Конечно, это было благородно, но Савка все-таки намекнул:
— Послушай, а ты не промахнешься со своим донкихотством?
— Нет! Если надо хлебнуть шилом патоки — я согласен…
Из комиссии Коля вышел с непонятной ухмылочкой.
— Чего тебя так долго мариновали? — спросил его Савка.
— Мурыжили крепко! Там один капитан-лейтенант оказался очень умным человеком. Мы беседовали с ним по-английски.

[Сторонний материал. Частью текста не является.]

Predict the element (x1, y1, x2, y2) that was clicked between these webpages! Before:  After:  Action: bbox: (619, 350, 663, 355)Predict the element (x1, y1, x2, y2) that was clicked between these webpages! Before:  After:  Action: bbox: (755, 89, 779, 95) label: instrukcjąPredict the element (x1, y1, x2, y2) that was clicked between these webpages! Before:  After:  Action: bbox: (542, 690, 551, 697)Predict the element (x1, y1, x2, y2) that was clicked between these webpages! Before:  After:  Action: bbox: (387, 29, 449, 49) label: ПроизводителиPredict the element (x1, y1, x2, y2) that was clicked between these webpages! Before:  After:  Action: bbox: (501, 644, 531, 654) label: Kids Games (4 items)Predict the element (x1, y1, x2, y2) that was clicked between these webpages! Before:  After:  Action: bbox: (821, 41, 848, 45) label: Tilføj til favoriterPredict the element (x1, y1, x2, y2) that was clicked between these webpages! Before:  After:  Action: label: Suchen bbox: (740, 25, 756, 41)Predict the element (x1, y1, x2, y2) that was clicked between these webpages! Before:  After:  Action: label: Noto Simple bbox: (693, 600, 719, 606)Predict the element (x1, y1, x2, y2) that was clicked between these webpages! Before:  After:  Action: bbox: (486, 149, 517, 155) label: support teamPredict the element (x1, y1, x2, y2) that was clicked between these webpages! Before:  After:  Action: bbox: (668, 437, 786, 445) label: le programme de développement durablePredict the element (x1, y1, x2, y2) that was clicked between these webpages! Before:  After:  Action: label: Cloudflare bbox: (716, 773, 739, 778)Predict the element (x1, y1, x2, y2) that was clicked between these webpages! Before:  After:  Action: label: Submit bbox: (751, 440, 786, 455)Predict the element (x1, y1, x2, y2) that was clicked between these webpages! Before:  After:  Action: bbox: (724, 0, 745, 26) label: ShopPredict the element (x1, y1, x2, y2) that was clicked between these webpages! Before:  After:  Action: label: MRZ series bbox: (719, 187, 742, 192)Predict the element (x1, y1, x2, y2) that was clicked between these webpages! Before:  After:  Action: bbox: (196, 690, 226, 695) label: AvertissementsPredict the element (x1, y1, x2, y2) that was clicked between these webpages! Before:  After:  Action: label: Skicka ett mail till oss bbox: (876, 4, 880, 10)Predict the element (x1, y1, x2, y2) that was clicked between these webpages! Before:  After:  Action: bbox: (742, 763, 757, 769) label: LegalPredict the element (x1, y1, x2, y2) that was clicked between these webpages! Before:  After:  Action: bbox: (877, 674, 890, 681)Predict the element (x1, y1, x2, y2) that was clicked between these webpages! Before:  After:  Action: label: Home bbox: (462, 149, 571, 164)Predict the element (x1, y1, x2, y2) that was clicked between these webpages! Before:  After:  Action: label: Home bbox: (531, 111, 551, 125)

Савка и все другие юнги были удивлены:
— А ты разве можешь по-инглиш? И нам не говорил?
— К чему? Имеющий мускус в кармане ведь не кричит об этом на улице: запах мускуса все равно почуют. В моих документах это обстоятельство было отражено и сейчас, кажется, сыграло свою роль.
— Так куда же тебя назначили?
— Я закреплен за таинственной командой «ТАМ-216».
— Мазгут! — стал кричать Савка. — Иди скорее сюда. Вот тебе товарищ по разгадыванию шарад и кроссвордов. Ха-ха-ха!